— DATA SHOWN —
=== Begin Enclosure ===
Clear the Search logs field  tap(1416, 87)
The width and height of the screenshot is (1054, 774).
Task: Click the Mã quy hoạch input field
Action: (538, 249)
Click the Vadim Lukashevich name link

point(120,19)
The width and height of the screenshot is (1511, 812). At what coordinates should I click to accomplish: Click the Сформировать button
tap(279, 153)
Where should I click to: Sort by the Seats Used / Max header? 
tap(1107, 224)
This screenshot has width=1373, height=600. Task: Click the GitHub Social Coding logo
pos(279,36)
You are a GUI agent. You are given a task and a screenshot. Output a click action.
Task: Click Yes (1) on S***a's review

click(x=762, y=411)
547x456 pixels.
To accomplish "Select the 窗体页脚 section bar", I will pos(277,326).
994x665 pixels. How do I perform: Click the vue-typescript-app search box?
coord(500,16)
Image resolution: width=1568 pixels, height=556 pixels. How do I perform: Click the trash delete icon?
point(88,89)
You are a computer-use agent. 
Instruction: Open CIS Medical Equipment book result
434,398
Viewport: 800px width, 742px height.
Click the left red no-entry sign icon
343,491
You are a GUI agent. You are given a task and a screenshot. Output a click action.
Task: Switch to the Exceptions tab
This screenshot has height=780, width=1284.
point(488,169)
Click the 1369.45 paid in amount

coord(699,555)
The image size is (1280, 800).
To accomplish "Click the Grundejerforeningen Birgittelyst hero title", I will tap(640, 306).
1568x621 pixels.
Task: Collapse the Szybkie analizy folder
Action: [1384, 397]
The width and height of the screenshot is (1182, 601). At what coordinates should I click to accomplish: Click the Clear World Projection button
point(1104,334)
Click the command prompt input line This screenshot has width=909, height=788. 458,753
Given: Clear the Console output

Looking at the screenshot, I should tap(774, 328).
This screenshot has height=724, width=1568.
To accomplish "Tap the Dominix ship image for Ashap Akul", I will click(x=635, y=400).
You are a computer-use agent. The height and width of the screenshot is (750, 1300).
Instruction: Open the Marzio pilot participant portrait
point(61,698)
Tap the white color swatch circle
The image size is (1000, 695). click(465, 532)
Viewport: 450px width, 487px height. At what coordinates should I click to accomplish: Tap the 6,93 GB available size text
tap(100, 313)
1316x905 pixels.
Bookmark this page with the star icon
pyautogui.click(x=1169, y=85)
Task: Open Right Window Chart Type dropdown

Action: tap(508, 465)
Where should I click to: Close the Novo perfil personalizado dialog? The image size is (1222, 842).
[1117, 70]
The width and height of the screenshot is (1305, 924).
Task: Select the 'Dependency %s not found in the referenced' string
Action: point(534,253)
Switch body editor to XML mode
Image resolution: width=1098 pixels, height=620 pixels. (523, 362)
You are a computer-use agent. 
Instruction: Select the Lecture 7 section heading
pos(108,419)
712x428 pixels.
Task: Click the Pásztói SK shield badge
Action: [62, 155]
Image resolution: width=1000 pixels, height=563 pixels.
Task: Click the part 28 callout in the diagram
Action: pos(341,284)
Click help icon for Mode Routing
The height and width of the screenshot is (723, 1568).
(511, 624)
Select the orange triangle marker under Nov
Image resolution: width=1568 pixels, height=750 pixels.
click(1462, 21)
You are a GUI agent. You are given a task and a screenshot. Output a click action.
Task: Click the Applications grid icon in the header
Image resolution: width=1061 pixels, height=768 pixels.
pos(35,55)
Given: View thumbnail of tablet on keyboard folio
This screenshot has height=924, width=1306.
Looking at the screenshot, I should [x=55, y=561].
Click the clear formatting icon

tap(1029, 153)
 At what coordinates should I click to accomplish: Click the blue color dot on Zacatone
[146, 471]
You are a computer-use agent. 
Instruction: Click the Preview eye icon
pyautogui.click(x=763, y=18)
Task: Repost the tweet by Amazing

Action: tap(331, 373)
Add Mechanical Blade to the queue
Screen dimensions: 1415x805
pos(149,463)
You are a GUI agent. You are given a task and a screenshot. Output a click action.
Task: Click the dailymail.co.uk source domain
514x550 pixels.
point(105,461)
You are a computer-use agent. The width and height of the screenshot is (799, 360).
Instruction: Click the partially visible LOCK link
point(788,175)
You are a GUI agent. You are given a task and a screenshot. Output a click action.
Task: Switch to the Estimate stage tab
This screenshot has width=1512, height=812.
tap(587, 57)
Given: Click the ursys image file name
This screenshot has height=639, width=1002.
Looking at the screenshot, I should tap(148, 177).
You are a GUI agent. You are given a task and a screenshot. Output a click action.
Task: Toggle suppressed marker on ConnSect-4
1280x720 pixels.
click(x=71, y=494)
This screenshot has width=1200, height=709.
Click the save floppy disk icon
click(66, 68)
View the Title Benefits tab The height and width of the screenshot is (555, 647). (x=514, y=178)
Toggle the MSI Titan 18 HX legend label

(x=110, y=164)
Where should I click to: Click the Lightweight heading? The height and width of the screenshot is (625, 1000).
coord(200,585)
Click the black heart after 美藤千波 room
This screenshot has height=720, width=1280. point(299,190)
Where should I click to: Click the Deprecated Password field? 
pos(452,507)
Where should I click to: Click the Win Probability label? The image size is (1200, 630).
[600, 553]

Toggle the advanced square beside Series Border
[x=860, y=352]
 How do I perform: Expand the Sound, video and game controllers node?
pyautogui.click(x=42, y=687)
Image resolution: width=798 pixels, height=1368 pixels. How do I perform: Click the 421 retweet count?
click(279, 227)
=== End Enclosure ===
— DIRECTIONS —
A word-for-word copy of the material is required.

— ANSWER TO THE PROBLEM —
Clear the Search logs field  tap(1416, 87)
The width and height of the screenshot is (1054, 774).
Task: Click the Mã quy hoạch input field
Action: (538, 249)
Click the Vadim Lukashevich name link

point(120,19)
The width and height of the screenshot is (1511, 812). At what coordinates should I click to accomplish: Click the Сформировать button
tap(279, 153)
Where should I click to: Sort by the Seats Used / Max header? 
tap(1107, 224)
This screenshot has width=1373, height=600. Task: Click the GitHub Social Coding logo
pos(279,36)
You are a GUI agent. You are given a task and a screenshot. Output a click action.
Task: Click Yes (1) on S***a's review

click(x=762, y=411)
547x456 pixels.
To accomplish "Select the 窗体页脚 section bar", I will pos(277,326).
994x665 pixels. How do I perform: Click the vue-typescript-app search box?
coord(500,16)
Image resolution: width=1568 pixels, height=556 pixels. How do I perform: Click the trash delete icon?
point(88,89)
You are a computer-use agent. 
Instruction: Open CIS Medical Equipment book result
434,398
Viewport: 800px width, 742px height.
Click the left red no-entry sign icon
343,491
You are a GUI agent. You are given a task and a screenshot. Output a click action.
Task: Switch to the Exceptions tab
This screenshot has height=780, width=1284.
point(488,169)
Click the 1369.45 paid in amount

coord(699,555)
The image size is (1280, 800).
To accomplish "Click the Grundejerforeningen Birgittelyst hero title", I will tap(640, 306).
1568x621 pixels.
Task: Collapse the Szybkie analizy folder
Action: [1384, 397]
The width and height of the screenshot is (1182, 601). At what coordinates should I click to accomplish: Click the Clear World Projection button
point(1104,334)
Click the command prompt input line This screenshot has width=909, height=788. 458,753
Given: Clear the Console output

Looking at the screenshot, I should tap(774, 328).
This screenshot has height=724, width=1568.
To accomplish "Tap the Dominix ship image for Ashap Akul", I will click(x=635, y=400).
You are a computer-use agent. The height and width of the screenshot is (750, 1300).
Instruction: Open the Marzio pilot participant portrait
point(61,698)
Tap the white color swatch circle
The image size is (1000, 695). click(465, 532)
Viewport: 450px width, 487px height. At what coordinates should I click to accomplish: Tap the 6,93 GB available size text
tap(100, 313)
1316x905 pixels.
Bookmark this page with the star icon
pyautogui.click(x=1169, y=85)
Task: Open Right Window Chart Type dropdown

Action: tap(508, 465)
Where should I click to: Close the Novo perfil personalizado dialog? The image size is (1222, 842).
[1117, 70]
The width and height of the screenshot is (1305, 924).
Task: Select the 'Dependency %s not found in the referenced' string
Action: point(534,253)
Switch body editor to XML mode
Image resolution: width=1098 pixels, height=620 pixels. (523, 362)
You are a computer-use agent. 
Instruction: Select the Lecture 7 section heading
pos(108,419)
712x428 pixels.
Task: Click the Pásztói SK shield badge
Action: [62, 155]
Image resolution: width=1000 pixels, height=563 pixels.
Task: Click the part 28 callout in the diagram
Action: pos(341,284)
Click help icon for Mode Routing
The height and width of the screenshot is (723, 1568).
(511, 624)
Select the orange triangle marker under Nov
Image resolution: width=1568 pixels, height=750 pixels.
click(1462, 21)
You are a GUI agent. You are given a task and a screenshot. Output a click action.
Task: Click the Applications grid icon in the header
Image resolution: width=1061 pixels, height=768 pixels.
pos(35,55)
Given: View thumbnail of tablet on keyboard folio
This screenshot has height=924, width=1306.
Looking at the screenshot, I should [x=55, y=561].
Click the clear formatting icon

tap(1029, 153)
 At what coordinates should I click to accomplish: Click the blue color dot on Zacatone
[146, 471]
You are a computer-use agent. 
Instruction: Click the Preview eye icon
pyautogui.click(x=763, y=18)
Task: Repost the tweet by Amazing

Action: tap(331, 373)
Add Mechanical Blade to the queue
Screen dimensions: 1415x805
pos(149,463)
You are a GUI agent. You are given a task and a screenshot. Output a click action.
Task: Click the dailymail.co.uk source domain
514x550 pixels.
point(105,461)
You are a computer-use agent. The width and height of the screenshot is (799, 360).
Instruction: Click the partially visible LOCK link
point(788,175)
You are a GUI agent. You are given a task and a screenshot. Output a click action.
Task: Switch to the Estimate stage tab
This screenshot has width=1512, height=812.
tap(587, 57)
Given: Click the ursys image file name
This screenshot has height=639, width=1002.
Looking at the screenshot, I should tap(148, 177).
You are a GUI agent. You are given a task and a screenshot. Output a click action.
Task: Toggle suppressed marker on ConnSect-4
1280x720 pixels.
click(x=71, y=494)
This screenshot has width=1200, height=709.
Click the save floppy disk icon
click(66, 68)
View the Title Benefits tab The height and width of the screenshot is (555, 647). (x=514, y=178)
Toggle the MSI Titan 18 HX legend label

(x=110, y=164)
Where should I click to: Click the Lightweight heading? The height and width of the screenshot is (625, 1000).
coord(200,585)
Click the black heart after 美藤千波 room
This screenshot has height=720, width=1280. point(299,190)
Where should I click to: Click the Deprecated Password field? 
pos(452,507)
Where should I click to: Click the Win Probability label? The image size is (1200, 630).
[600, 553]

Toggle the advanced square beside Series Border
[x=860, y=352]
 How do I perform: Expand the Sound, video and game controllers node?
pyautogui.click(x=42, y=687)
Image resolution: width=798 pixels, height=1368 pixels. How do I perform: Click the 421 retweet count?
click(279, 227)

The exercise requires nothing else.